O mercado de feijão seguiu operando em cenário de valorização na primeira quinzena de maio, tanto para o carioca quanto para o preto, informa o Centro de Estudos Avançados em Economia Aplicada (Cepea). O movimento, que vem sendo gradualmente repassado ao consumidor, reflete a restrição de oferta e as incertezas climáticas, sobretudo na região Sul do Brasil, onde os produtores monitoram os impactos de geadas nas lavouras.

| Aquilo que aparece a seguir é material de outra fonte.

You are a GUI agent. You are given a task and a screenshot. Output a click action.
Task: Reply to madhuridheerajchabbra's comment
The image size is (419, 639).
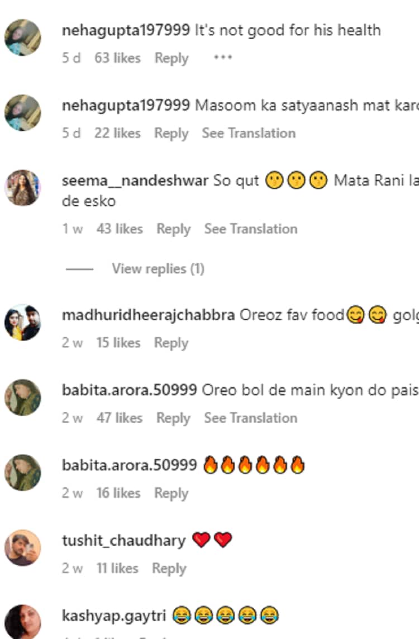171,343
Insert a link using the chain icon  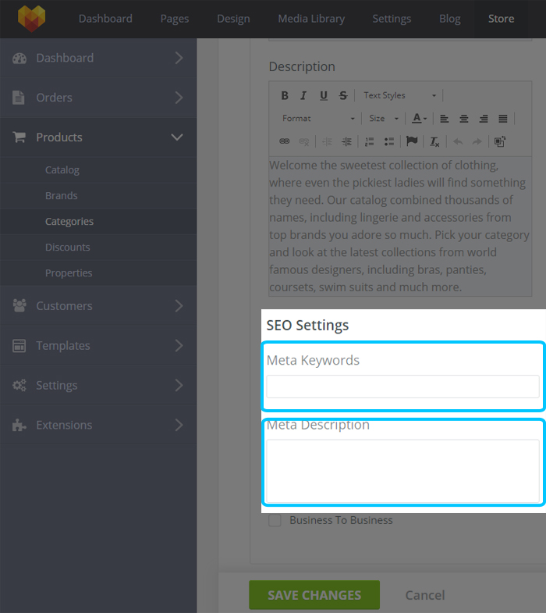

Na sexta-feira (15/5), o indicador Cepea/CNA registrou, no sul do Paraná, a cotação de R$ 372 a saca de 60 quilos para o feijão-carioca de qualidade superior, uma alta de 9,81% desde o início de maio. Já o feijão-preto apresentava o preço médio de R$ 204,36 a saca, aumento de 21,8% no mesmo período.
A demanda permaneceu concentrada principalmente no Paraná, em função do atual ritmo de colheita no Estado, com parte dos grãos apresentando elevada umidade e demandando passagem por secadores. Segundo o Cepea, o movimento de cautela e de restrição da oferta foi reforçado após geadas terem sido registradas no início da semana no Sul do País, especialmente em áreas de baixada.